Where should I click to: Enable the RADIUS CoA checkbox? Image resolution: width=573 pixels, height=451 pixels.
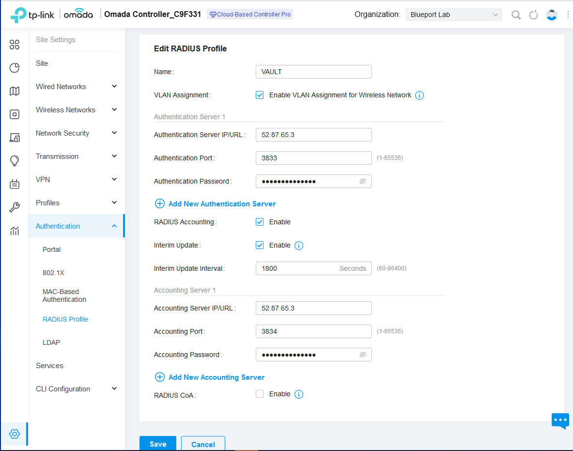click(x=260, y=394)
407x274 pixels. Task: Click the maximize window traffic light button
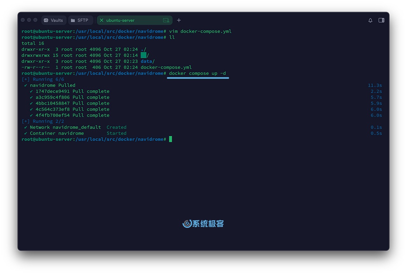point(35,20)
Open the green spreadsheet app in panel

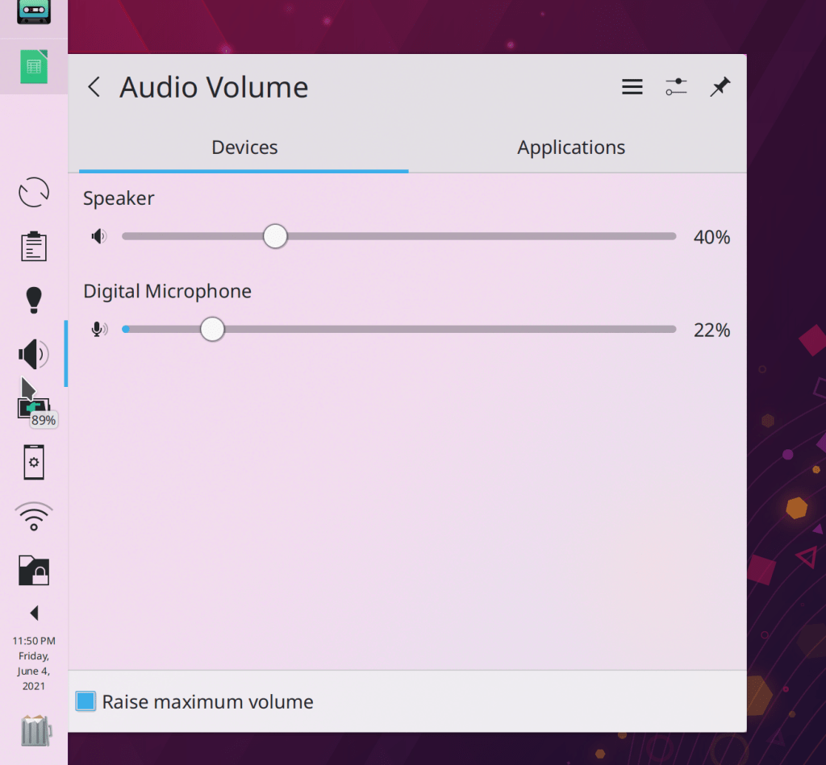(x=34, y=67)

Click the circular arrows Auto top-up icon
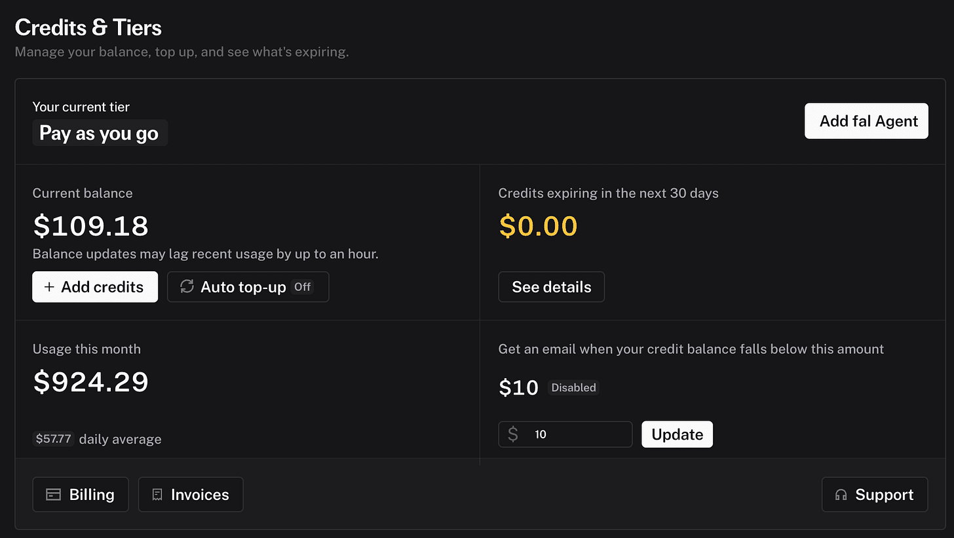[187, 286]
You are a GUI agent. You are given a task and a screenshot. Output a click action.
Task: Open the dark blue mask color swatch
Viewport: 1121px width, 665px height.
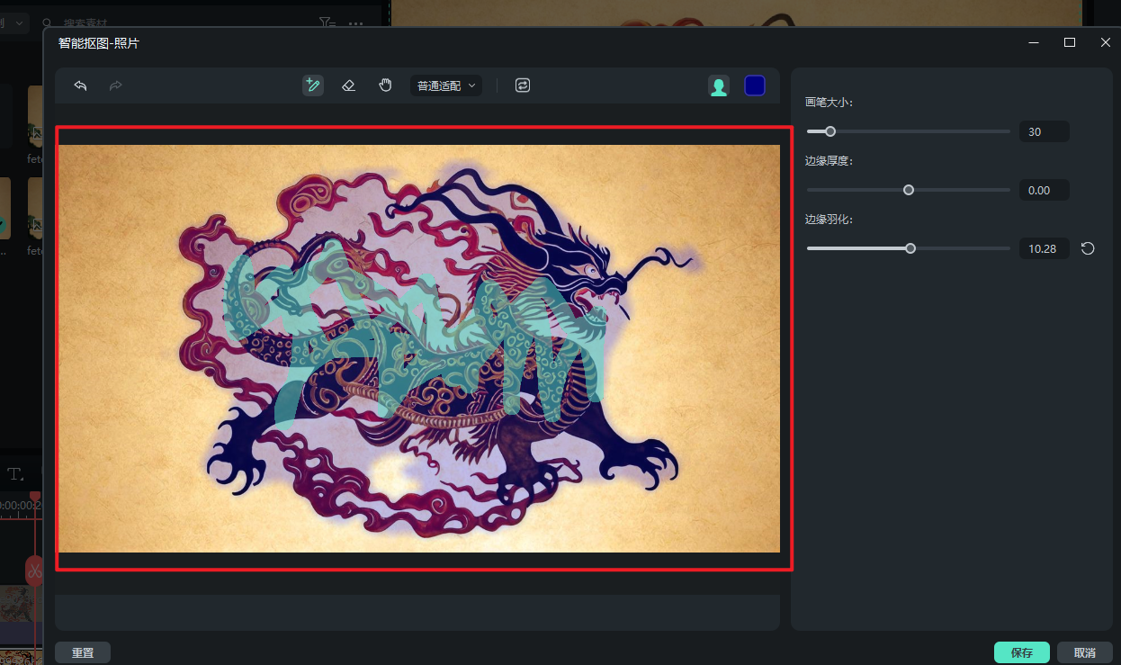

* * *

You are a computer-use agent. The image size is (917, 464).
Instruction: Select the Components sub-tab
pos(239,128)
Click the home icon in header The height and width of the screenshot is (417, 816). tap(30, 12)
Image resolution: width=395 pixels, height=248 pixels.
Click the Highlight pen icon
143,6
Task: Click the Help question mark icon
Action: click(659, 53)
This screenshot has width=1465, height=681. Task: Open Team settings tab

» Objective
Copy out the lines from the one holding "Open the green spreadsheet app in panel" to the one holding "Viewport: 1121px width, 665px height.", inclusive, without the pictures.

» Correct result
Open the green spreadsheet app in panel

(x=34, y=67)

Click the circular arrows Auto top-up icon
[187, 286]
You are a GUI agent. You are given a task and a screenshot. Output a click action.
Task: Open the dark blue mask color swatch
Viewport: 1121px width, 665px height.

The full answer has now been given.